The company’s full length performances, though, have up to now been the work of one or both of the founder members Elinor Randle and Yorgos Karamalegos. That’s Amore, however, opens up the floor for four new performers – Adam Davies, Eleni Edipidi, Jennifer Essex and Ross McCall- to take the reins (Randle directs). Which I admit had me ever-so-slightly sceptical, as well as the title of the show, which sounded a little cheesy. And it was, in part – but in the best possible way. Knowing, but never without a sense of real joy, That’s Amore was engaging and entrancing from the very start – even being picked on by rampaging cast members (normally the stuff of nightmares) was a hoot.

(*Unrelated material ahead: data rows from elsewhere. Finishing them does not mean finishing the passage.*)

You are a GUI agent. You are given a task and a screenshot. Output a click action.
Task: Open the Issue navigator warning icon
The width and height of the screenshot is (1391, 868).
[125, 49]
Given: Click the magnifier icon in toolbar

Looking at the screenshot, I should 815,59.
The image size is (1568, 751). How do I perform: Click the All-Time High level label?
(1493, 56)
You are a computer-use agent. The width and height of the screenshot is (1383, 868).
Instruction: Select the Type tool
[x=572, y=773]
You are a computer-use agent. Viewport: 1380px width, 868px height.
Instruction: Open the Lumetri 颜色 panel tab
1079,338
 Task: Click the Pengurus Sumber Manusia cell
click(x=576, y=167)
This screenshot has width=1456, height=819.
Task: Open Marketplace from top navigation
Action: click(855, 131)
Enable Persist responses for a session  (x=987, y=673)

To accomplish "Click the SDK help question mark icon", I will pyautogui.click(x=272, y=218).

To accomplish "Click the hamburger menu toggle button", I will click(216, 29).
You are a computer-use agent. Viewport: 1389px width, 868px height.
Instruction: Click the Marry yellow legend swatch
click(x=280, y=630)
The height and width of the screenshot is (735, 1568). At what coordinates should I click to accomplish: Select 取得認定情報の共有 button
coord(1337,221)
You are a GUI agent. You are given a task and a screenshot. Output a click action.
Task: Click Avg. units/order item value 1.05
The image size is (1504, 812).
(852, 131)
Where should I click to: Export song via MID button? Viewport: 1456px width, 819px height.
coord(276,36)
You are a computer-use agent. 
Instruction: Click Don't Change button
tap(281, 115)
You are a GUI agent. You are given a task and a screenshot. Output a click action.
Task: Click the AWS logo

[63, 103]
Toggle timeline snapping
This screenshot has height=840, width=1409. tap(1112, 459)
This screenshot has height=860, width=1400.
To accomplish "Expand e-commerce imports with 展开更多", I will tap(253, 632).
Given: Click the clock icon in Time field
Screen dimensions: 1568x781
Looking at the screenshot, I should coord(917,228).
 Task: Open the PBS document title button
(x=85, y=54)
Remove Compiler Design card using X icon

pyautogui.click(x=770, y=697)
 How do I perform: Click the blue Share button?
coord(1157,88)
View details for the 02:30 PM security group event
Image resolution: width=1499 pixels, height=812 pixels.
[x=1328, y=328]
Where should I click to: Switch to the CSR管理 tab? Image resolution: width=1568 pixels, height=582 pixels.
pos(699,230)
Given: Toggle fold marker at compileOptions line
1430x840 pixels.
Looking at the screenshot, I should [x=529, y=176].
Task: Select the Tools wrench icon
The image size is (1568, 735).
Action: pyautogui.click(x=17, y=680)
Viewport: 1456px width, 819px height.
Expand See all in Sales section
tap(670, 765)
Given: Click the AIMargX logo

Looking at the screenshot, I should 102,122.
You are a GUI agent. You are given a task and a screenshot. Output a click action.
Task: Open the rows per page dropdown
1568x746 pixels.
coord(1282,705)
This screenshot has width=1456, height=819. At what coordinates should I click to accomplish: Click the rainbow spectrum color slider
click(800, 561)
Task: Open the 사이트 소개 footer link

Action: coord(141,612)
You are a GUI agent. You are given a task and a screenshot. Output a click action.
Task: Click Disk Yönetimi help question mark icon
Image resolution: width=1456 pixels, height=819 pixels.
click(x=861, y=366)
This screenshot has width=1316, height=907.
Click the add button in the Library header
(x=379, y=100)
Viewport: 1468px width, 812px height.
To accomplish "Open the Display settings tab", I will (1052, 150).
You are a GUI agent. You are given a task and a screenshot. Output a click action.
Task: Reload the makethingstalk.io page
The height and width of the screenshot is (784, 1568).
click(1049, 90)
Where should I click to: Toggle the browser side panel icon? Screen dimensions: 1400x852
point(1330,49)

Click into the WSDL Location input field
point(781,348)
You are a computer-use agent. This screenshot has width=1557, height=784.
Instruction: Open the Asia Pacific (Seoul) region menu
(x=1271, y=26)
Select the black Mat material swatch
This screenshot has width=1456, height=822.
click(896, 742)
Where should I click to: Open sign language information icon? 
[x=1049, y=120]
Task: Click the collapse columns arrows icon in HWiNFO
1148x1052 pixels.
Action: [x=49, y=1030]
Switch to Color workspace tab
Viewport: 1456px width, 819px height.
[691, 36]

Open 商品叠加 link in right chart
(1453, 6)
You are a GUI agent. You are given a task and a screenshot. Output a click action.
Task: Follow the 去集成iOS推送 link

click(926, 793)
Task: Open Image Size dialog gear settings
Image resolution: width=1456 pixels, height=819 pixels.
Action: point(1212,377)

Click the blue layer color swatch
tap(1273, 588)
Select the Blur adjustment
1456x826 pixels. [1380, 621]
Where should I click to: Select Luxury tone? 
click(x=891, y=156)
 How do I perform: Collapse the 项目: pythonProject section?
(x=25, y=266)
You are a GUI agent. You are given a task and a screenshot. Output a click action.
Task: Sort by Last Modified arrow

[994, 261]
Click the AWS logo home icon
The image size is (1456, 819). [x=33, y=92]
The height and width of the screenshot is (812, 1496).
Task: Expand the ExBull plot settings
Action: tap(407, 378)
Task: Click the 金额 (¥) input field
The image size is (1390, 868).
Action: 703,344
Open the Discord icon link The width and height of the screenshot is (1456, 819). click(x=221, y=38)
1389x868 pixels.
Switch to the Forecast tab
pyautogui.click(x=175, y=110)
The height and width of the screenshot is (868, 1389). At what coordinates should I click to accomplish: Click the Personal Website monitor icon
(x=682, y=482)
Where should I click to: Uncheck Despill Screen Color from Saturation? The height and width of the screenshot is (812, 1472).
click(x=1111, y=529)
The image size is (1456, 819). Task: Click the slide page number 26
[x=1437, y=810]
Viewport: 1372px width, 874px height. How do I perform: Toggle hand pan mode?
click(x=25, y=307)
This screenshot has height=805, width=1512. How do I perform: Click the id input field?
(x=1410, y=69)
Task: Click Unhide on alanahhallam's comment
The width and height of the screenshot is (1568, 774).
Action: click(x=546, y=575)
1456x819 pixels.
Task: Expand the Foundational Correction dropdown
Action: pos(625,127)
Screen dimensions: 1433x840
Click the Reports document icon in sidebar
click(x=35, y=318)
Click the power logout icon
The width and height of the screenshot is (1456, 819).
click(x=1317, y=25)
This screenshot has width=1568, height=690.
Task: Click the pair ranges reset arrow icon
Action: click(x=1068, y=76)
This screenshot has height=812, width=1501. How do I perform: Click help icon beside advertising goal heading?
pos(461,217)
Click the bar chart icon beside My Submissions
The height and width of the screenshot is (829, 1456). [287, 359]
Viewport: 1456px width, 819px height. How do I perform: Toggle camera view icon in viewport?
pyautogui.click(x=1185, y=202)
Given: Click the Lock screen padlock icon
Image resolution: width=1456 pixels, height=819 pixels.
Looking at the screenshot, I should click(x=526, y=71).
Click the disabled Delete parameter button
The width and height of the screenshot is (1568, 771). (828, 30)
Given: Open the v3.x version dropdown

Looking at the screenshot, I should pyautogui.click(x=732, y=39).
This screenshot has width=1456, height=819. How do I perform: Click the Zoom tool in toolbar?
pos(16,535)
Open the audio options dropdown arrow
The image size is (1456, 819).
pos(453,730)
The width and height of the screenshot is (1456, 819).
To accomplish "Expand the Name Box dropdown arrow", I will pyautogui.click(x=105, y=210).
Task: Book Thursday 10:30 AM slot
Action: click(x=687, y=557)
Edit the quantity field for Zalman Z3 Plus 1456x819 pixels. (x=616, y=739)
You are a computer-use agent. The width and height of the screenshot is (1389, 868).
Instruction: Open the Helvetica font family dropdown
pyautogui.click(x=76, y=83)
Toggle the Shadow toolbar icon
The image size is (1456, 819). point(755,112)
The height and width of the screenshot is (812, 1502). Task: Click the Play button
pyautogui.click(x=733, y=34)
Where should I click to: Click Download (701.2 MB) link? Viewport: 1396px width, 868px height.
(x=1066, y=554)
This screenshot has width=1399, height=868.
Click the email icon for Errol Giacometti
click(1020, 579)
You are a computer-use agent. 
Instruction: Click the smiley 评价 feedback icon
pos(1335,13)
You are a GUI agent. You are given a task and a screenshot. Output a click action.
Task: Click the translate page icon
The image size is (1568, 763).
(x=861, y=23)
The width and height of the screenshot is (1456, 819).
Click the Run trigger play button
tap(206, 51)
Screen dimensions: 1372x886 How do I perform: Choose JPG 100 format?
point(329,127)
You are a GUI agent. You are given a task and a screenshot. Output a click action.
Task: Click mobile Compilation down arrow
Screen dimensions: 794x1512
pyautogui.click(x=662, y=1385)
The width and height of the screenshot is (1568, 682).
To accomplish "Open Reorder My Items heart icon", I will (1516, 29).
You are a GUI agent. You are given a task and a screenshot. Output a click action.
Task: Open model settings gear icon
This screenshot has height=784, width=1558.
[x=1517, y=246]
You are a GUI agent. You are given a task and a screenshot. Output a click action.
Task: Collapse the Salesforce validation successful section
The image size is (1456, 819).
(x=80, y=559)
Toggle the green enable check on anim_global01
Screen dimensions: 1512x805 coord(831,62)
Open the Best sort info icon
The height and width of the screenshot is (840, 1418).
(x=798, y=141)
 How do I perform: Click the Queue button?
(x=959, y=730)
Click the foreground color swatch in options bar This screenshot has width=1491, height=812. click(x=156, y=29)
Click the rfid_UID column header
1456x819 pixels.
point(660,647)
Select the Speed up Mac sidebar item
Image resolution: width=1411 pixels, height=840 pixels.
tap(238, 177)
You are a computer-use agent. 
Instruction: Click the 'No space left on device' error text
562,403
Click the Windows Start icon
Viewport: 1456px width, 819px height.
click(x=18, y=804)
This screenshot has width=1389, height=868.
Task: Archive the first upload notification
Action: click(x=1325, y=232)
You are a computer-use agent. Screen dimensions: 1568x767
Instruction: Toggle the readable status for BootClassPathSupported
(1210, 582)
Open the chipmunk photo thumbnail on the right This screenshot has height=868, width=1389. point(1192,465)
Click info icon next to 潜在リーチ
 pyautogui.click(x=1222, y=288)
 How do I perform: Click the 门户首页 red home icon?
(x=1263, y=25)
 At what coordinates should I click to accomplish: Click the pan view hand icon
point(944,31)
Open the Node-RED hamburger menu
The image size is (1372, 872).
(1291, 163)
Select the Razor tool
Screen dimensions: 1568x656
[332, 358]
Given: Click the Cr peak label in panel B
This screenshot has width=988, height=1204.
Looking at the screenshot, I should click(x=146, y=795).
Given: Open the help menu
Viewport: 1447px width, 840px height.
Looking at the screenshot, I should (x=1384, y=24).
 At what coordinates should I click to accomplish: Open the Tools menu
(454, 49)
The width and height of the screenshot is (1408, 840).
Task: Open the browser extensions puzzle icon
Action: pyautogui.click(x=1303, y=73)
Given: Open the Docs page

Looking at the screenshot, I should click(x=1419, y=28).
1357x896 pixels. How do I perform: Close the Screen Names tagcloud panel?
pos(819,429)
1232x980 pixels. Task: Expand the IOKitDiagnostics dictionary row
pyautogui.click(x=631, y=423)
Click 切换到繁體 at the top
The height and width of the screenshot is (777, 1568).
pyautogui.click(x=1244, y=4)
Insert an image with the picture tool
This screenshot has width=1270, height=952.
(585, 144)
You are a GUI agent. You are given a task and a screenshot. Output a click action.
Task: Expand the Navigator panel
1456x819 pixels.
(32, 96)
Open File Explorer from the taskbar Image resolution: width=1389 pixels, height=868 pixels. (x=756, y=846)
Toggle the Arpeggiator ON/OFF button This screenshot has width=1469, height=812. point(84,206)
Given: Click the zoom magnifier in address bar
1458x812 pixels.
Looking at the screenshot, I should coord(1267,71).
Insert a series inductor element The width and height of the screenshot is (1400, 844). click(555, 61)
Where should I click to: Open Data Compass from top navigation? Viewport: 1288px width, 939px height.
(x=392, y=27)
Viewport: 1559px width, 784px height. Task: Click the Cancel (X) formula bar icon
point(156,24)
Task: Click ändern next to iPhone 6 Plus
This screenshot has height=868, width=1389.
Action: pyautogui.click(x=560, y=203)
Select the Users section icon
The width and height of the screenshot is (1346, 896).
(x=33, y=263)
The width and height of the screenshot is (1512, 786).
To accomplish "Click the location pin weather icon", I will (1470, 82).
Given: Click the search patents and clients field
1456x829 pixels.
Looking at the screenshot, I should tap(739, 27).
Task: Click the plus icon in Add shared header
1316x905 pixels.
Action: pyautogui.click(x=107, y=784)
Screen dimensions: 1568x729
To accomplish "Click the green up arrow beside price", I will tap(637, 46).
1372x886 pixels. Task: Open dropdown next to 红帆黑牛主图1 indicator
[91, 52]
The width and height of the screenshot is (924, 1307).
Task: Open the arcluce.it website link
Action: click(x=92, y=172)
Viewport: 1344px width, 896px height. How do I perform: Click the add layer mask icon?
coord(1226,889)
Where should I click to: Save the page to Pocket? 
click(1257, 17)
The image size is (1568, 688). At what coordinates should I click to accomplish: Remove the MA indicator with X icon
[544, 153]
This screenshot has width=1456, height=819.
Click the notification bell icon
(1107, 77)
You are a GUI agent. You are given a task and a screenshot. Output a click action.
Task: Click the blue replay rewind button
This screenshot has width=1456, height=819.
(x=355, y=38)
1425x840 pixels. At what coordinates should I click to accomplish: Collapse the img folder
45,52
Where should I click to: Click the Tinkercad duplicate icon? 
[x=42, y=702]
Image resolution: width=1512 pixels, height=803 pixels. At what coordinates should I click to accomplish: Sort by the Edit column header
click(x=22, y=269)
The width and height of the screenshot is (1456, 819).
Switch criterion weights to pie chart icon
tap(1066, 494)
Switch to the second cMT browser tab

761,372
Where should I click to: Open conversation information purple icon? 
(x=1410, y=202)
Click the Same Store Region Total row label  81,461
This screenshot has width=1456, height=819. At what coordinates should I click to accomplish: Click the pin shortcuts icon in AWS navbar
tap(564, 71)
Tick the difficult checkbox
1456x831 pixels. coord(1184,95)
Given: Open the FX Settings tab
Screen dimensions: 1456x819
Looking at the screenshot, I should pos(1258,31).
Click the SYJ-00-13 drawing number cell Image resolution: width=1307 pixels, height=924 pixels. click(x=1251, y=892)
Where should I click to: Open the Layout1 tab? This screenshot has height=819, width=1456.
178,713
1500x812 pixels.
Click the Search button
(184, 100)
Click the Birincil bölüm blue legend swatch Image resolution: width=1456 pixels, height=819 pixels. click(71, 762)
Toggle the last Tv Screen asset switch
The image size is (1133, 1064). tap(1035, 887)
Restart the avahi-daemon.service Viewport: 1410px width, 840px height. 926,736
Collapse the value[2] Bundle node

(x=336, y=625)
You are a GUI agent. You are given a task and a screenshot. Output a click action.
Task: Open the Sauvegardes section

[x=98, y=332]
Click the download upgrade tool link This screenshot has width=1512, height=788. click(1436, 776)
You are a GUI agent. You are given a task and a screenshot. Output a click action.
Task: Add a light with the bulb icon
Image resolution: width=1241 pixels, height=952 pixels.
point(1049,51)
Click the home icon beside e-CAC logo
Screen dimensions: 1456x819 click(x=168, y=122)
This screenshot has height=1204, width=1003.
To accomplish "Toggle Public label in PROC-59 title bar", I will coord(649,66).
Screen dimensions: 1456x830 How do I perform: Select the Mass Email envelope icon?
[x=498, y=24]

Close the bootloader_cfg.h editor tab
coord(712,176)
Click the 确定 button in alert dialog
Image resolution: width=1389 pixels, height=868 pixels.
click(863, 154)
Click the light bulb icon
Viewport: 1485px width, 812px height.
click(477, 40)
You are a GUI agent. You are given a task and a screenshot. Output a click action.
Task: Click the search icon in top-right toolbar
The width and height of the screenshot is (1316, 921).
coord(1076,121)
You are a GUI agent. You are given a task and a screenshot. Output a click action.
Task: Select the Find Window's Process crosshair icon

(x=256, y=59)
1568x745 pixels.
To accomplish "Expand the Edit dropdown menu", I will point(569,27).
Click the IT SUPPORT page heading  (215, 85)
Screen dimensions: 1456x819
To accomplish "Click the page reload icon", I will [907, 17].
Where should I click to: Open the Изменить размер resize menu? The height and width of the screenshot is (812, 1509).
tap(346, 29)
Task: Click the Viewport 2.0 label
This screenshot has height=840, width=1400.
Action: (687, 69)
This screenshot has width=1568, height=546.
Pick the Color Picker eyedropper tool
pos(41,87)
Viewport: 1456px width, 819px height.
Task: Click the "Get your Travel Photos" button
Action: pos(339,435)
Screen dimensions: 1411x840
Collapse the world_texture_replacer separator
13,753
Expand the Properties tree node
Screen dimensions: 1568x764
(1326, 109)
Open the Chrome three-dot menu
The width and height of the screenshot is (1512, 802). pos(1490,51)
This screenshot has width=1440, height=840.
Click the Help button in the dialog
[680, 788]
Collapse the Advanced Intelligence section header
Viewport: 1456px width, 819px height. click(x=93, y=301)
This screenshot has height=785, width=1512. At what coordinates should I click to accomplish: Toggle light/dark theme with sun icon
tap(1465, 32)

There were three main elements to the performance – an hilarious club scene, to represent those hedonistic early days of attraction and lust; a highly entertaining homage-slash-physical-theatre-parody of a number of classic rom coms; and a final act, the end of the affair. These pieces were all held together with the recognisable narration of the script of Tmesis’s long-time collaborator Chris Fittock, offering stark and bittersweet explanations of the biology behind the science of attraction – attempting to describe in words what the performers seemed to belie in the passion of the deed.
Seventy minutes of beautiful movement, belly laughs, wit, wisdom, silliness, sopiness and sadness saw all the bases covered and then some. The four performers were quite exemplary in their physicality, tenderness, energy, charm, and dare it be said distinctly northern comic timing. Every moment of That’s Amore was something to savour.